A false positive could be produced if a system prompted, "Speak your name." In this case, a valid voice recording might accurately reproduce the name. But, if the system then provided a random passphrase for response, it is unlikely the imposter would be able to key up a second recording of that passphrase. But, what if the person were present, under duress, and forced to speak the passphrase? Depending on the analytic, duress might be sensed with information used in a way similar to current duress codes and audio analytics. Also, a second form of credential, biometric or otherwise, could be employed.
It's important to note that voice and speech recognition are two different ideas. According to findbiometrics.com, speech recognition is a user interface technology (think Siri, Alexa, OK Google) while voice recognition (or voiceprint) is the identification and authentication of vocal modalities. Combined, these two ideas allow for authentication and hands-free device use simultaneously.
What's the Cost?
From a hardware standpoint, one needs a microphone to clearly reproduce content and the processing power of an Android device or Raspberry Pi. There's no special reader or appliance involved, and this is likely doable in an intercom station.
The science of profiling is in its infancy, but growing rapidly. In fact, USAA was one of the first companies to deploy biometric screening, according to findbiometrics.com, and they officially launched their system in 2015. USAA members can use facial, voice, or fingerprint recognition to gain access to their accounts. Out of the five million people signed up using the USAA app, over two million of them access the app using multi-factor biometric authentication.

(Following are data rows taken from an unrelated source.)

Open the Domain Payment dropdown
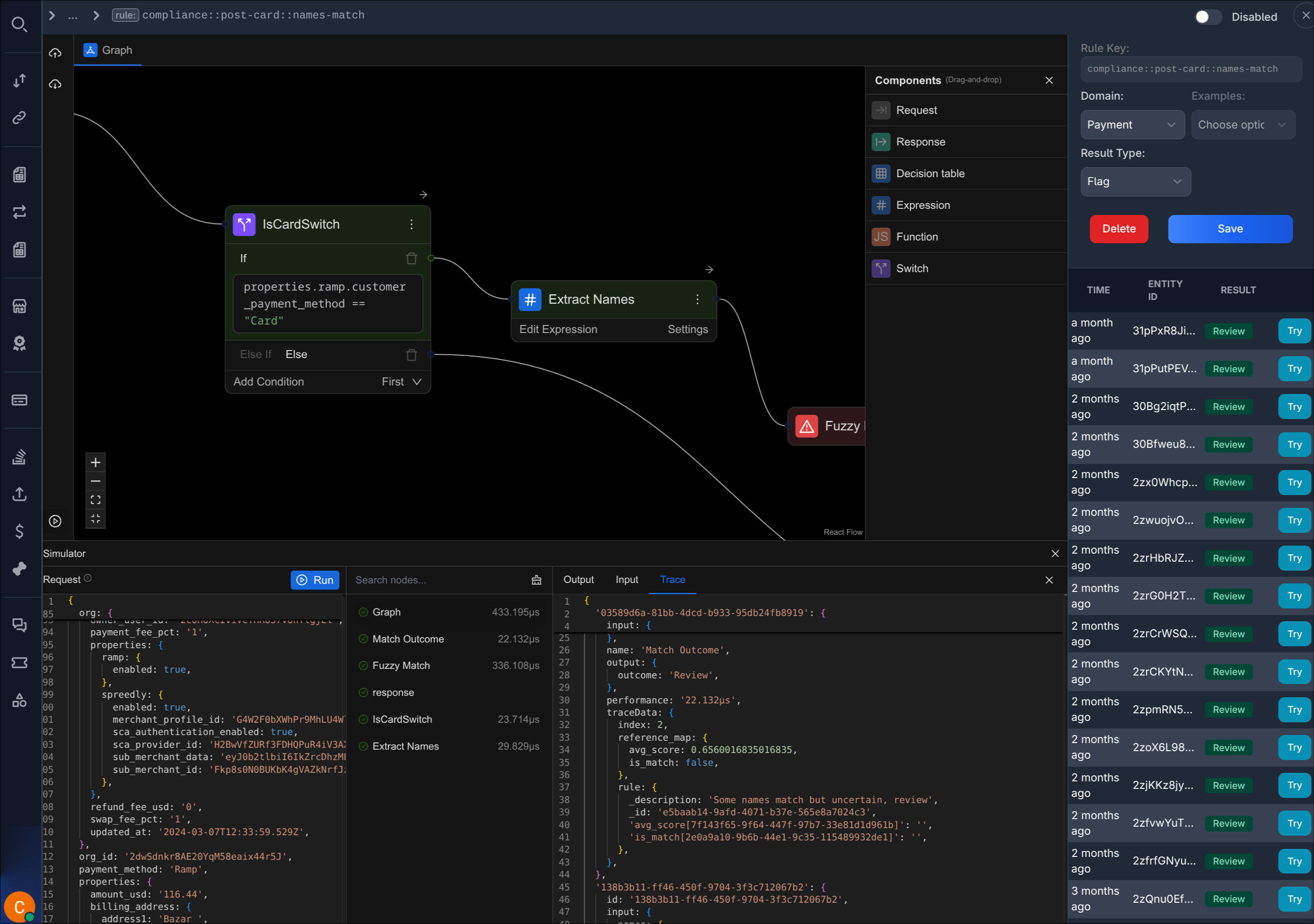 [1131, 125]
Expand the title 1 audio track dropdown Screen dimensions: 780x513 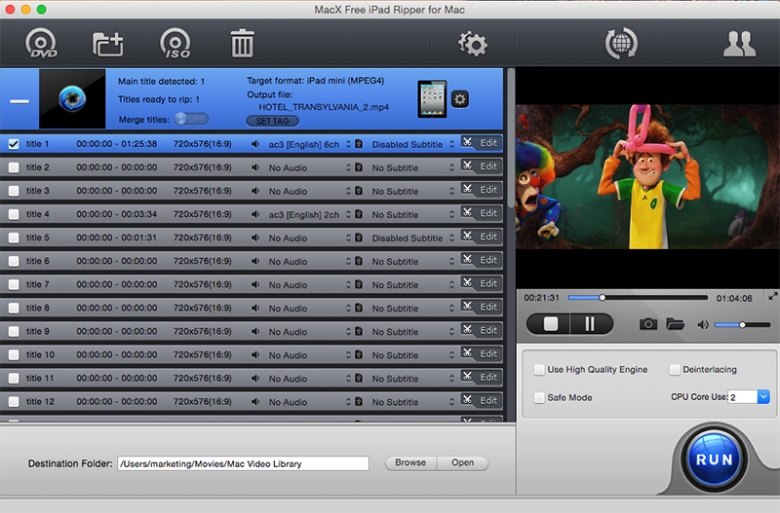coord(349,144)
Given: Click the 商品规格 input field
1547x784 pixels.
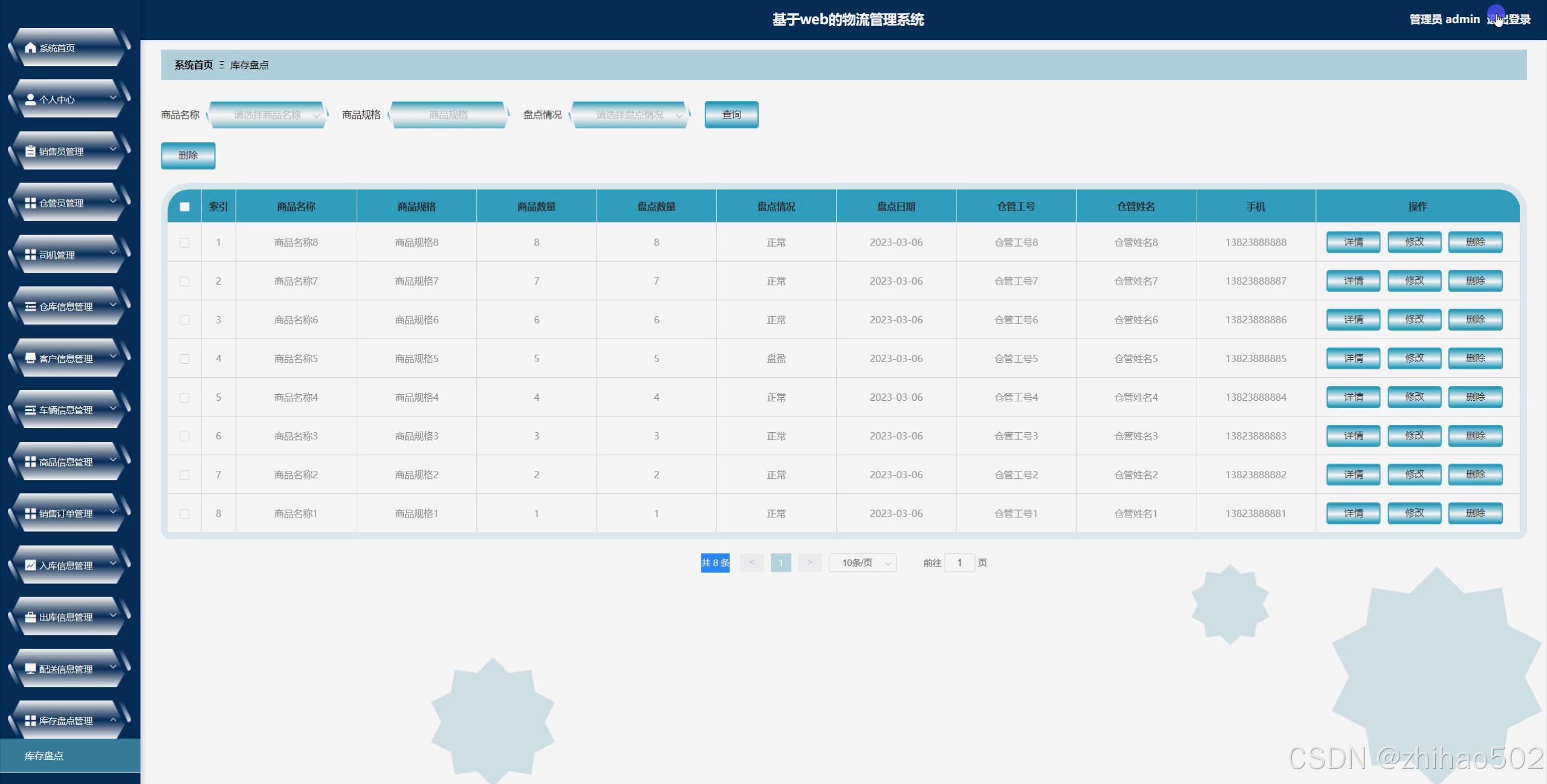Looking at the screenshot, I should (x=448, y=115).
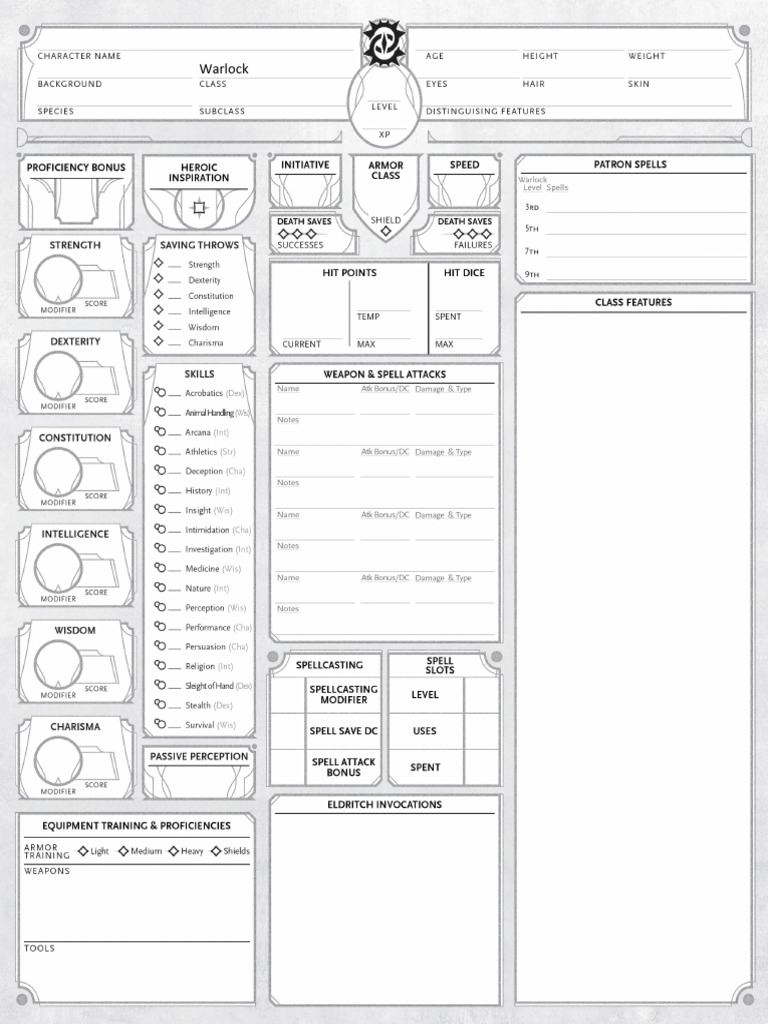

Until all the aspects of this newer technology are fully researched, some challenges to voice recognition include: profiling accuracy in the presence of noise, voice disguise, designing and engineering the right AI techniques to discover information at micro-levels, designing accurate measurement techniques, and improving elements of the AI algorithm. Today, the accuracy level of voice recognition would compare to using fingerprints on a smartphone.
I do believe the technology will eventually meet, and in fact exceed, the requirements for accurate identification, even as researchers continue attempts to characterize an entire persona.